Disney fought hard in the 1990s to get the Copyright Term Extension Act passed. They formed a lobbying committee and made political donations where they thought it would be most advantageous. With their copyrights still intact, Disney continues to patrol the world looking for those infringing upon their characters in an effort to make a quick buck off one of the most recognizable faces in the world.
Let’s be honest, unless you’re an expert on intellectual property or work at the United States Patent and Trademark Office, the subject of Disney copyright and trademark infringement can be a bit dry. With Disney being so recognizable and a savvy merchandiser of thousands of products, they encounter an enormous amount of bootleg, fraud and infringement cases, these are the more interesting ones.
Most of these cases begin when a Disney piracy inspector notices bootlegged items. In the mid 1980s Disney even had investigators that went on-site to retailers and performed piracy “sweeps.” In 1986, they sued nearly 100 retailers in California during one sweep alone. The company also routinely receives submissions from stockholders, consumers that bought bogus products and even anonymous tips. There is an anti-piracy tip line and email address on their corporate website should you be so inclined.
As you can imagine, with a company that licenses and merchandises everything from piñatas to pencils, there are more infringement cases than you can imagine. In 1985 to 1989 alone they sued 1,700 people for copyright infringements pertaining to just Mickey and this was in the days before people started to get uber-creative with their computers and the internet. As Michael Eisner once said, “When it comes to intellectual property, you can’t be too litigious.”
With that being said, lets dive right into bootleg Mickey. One of the more notable cases to test Disney’s patience started in 1971. Dan O’Neill was a successful cartoonist, he had a national newspaper audience and at the time, was the youngest syndicated cartoonist in history, at age twenty-one during the early 1960s.

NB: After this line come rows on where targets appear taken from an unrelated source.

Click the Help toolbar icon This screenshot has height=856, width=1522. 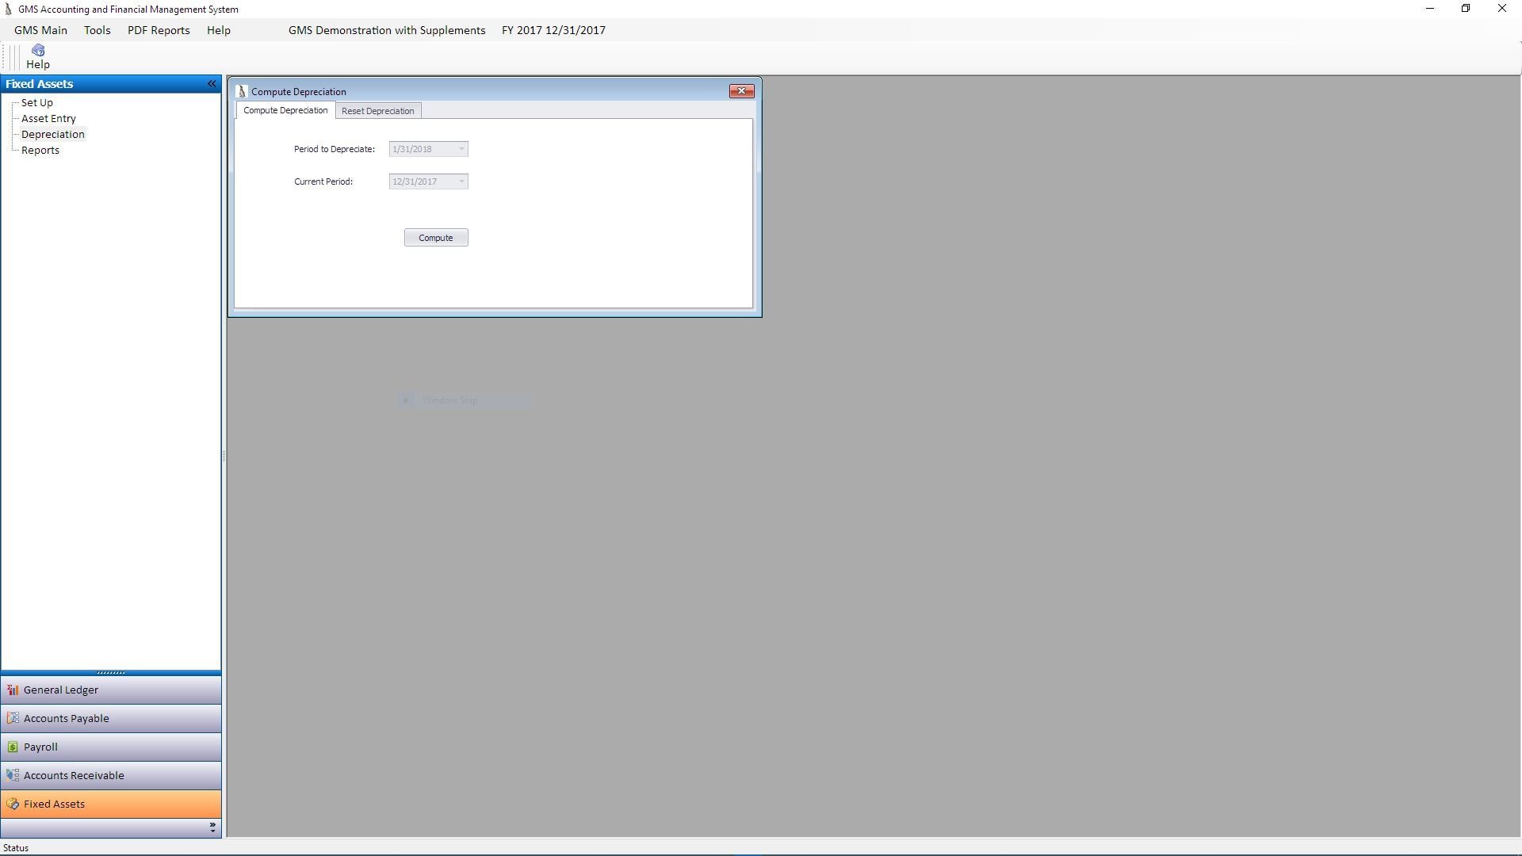(37, 51)
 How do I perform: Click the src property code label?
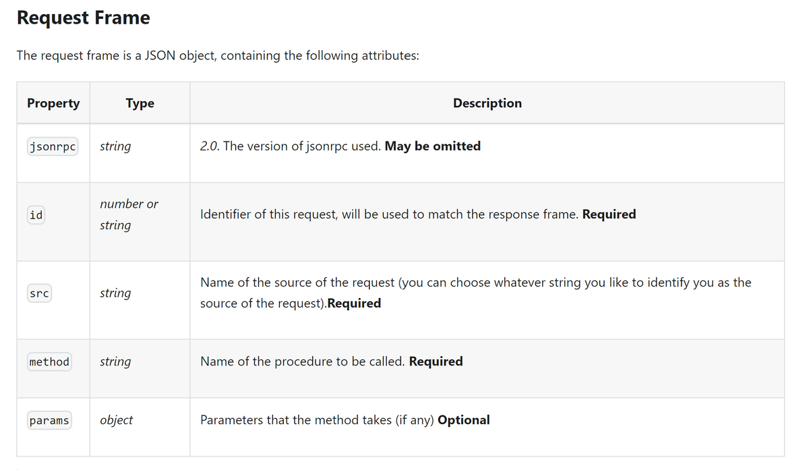coord(40,294)
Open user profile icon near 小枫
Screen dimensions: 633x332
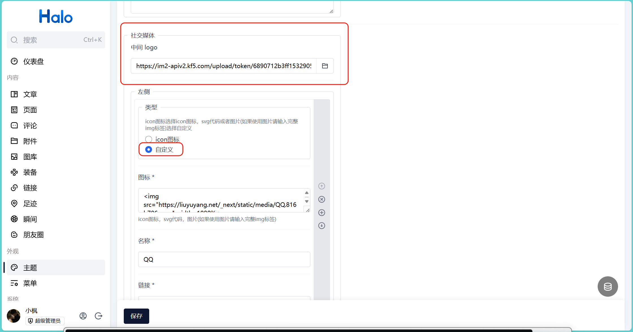[x=83, y=316]
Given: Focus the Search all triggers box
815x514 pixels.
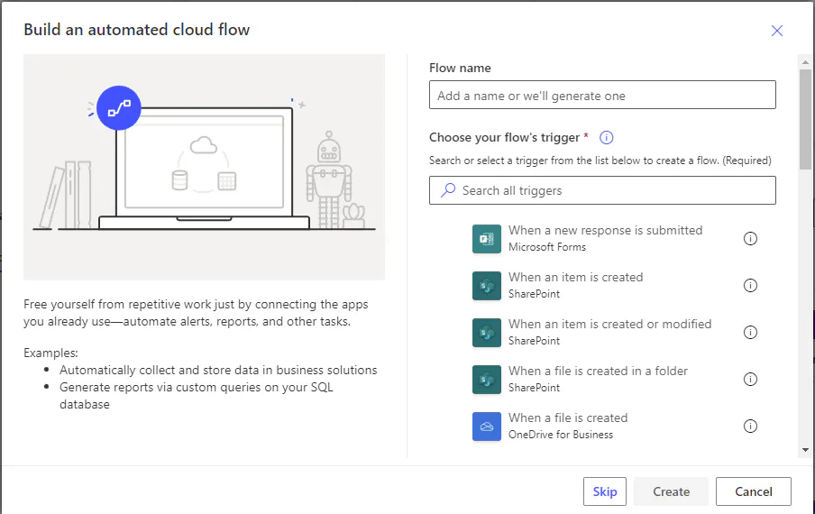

Dan was obviously a very talented cartoonist and witty writer to achieve such success at an early age. His comic strip,
had a loyal following for years. The papers that carried his strip gave him only a few parameters. Keep it benign; no politics, religion or sex. Dan initially stuck to the schematic, but as society and culture changed, Dan couldn’t help but insert some of his own cultural commentary into the strip.